初めからあったものが「命」であると言われる。初めに命の言(ことば)が語られたというのではない。初めからあったもので創造されたものではないということになる。「命の言」は、後からやって来たものではなく、造られたものではない。

S牧師は「この違いは大きいのです。」と説かれた。この世に後から生まれた価値観や出来事を考える時、名誉欲、所有欲による権力抗争、国々の利害関係による戦争、これらは多くの悲しみを与えた。個人的にも、生きることに疲れ、病気やケガ、そしてやがて来る死への恐怖からは逃れられない。

これらのことは不可抗力として最初から諦め「裸で生まれ裸で死ぬ」と諦観している。けれど「ここに何の喜びがあるのでしょうか。どんな宗教や感謝、良い交わりがあっても最後は裸なのです。助言はされるが助け出せない神なら必要なのでしょうか。」と話された。

それに対してヨハネはこの書を読む人々に「命の言」は最初からあったのだと、苦悩する人々に向けて喜びを語る。ここから、生きる勇気、勝利のしらせを聞き取りなさいと。

聖書に語られている神は決していかなる時も、後からついて来るようなお方ではない。最初から「ある」というのは、その人の人生が、その人の歩みに先立って神が歩まれ、神の御計画の中にあったということである。苦悩はすべて途中から入ったものに過ぎない。

「すべてのものは、神から出て、神によって保たれ、神に向かっているのです。栄光が神に永遠にありますように。アーメン(ローマ書11章)」とパウロは神を賛美する。

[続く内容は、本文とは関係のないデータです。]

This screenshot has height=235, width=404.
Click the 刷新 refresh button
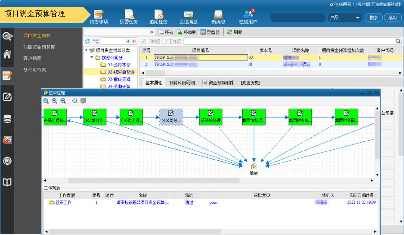[x=235, y=32]
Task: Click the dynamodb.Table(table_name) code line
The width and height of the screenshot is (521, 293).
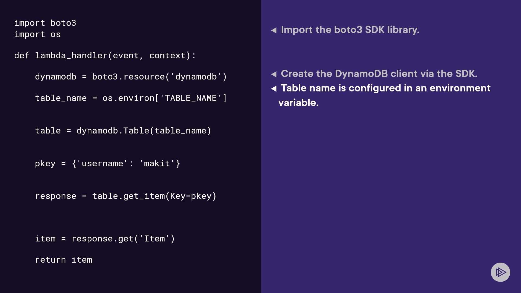Action: point(123,131)
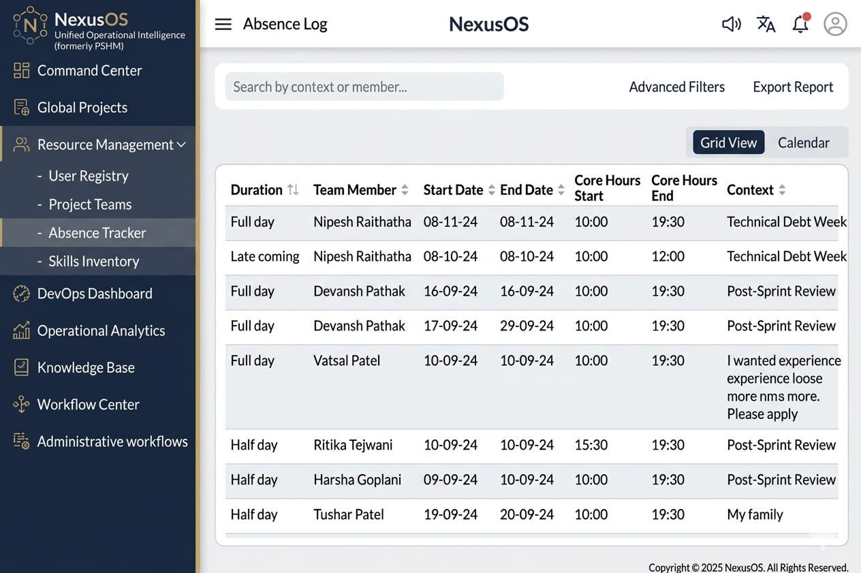Viewport: 861px width, 573px height.
Task: Switch to Calendar view
Action: (803, 142)
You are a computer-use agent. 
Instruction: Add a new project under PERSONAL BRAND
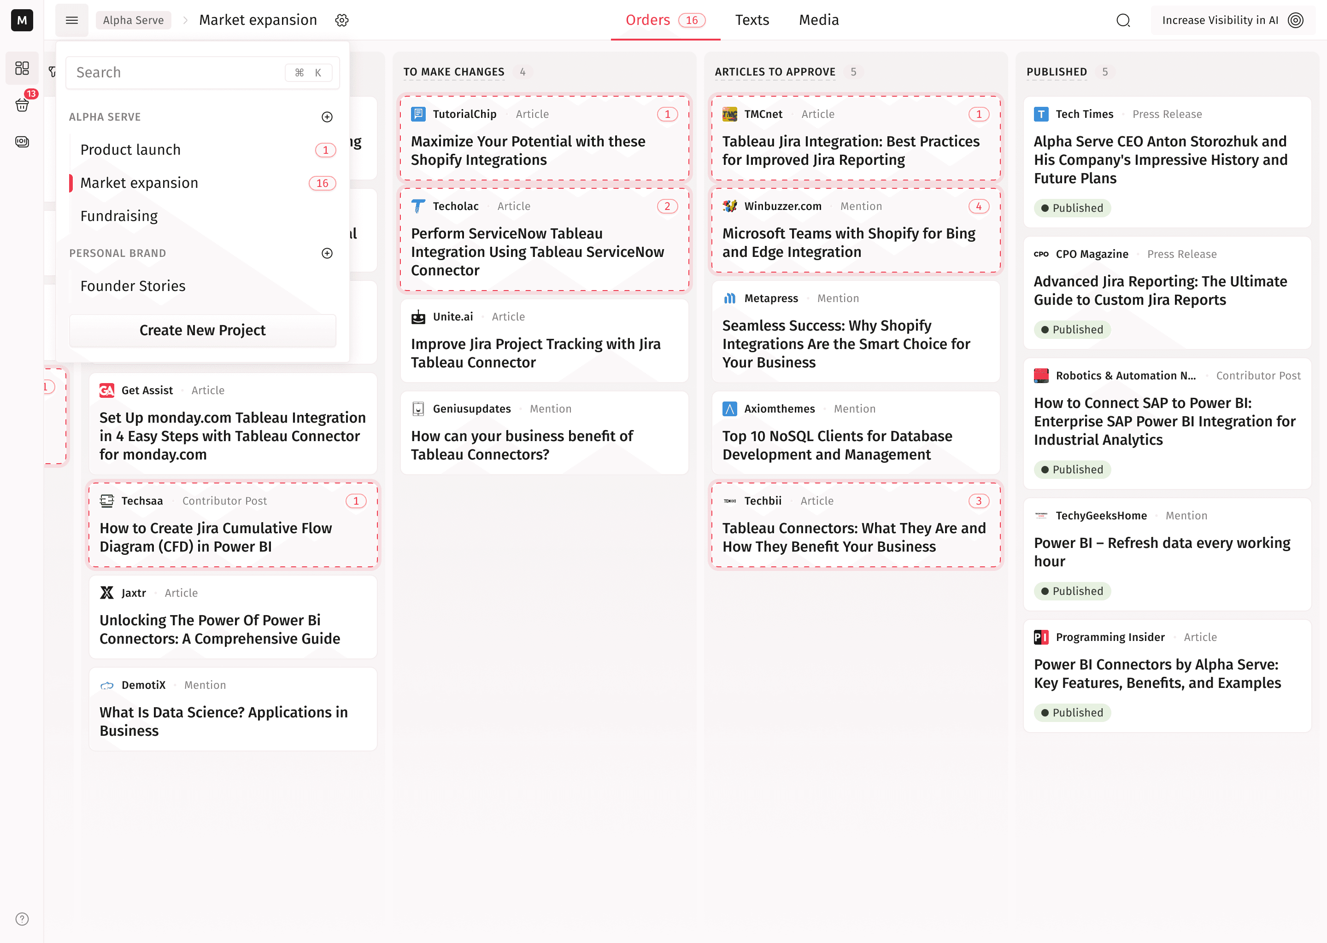[x=327, y=253]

人生において出遭うあらゆる苦しみは、すべて事実であり真理であり向き合うべき事態である。しかし、それらは後になって入って来たものである。人生で味わう苦しみから逃れられないように思うがそれらは道の途中で、神は初めと終わりを用意して下さっている。初めに神がおられ、すべてのものの上に神の約束と祝福の言葉が語られる。

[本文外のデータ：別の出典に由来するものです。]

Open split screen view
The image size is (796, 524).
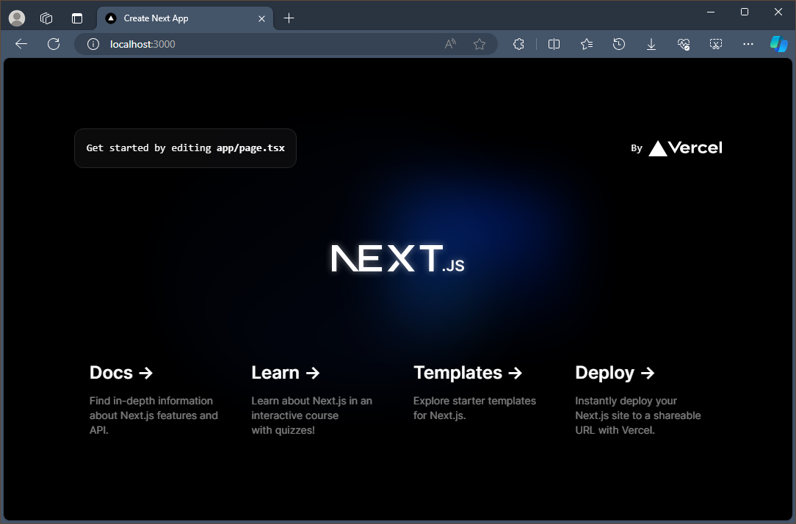pyautogui.click(x=554, y=44)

この手紙は、1世紀後期か2世紀の初頭に書かれたと考えられている。初代の教会には、内には偽りの教師たちとの闘い、外には激しい迫害という現実があり、著者ヨハネも巻き込まれていたが、初めからおられるお方を見上げ喜びに生き、教会にその喜びを伝えてゆく。

本当の闇を知らない者は、本当の光に出会う喜びを知らない。自分がそうだ。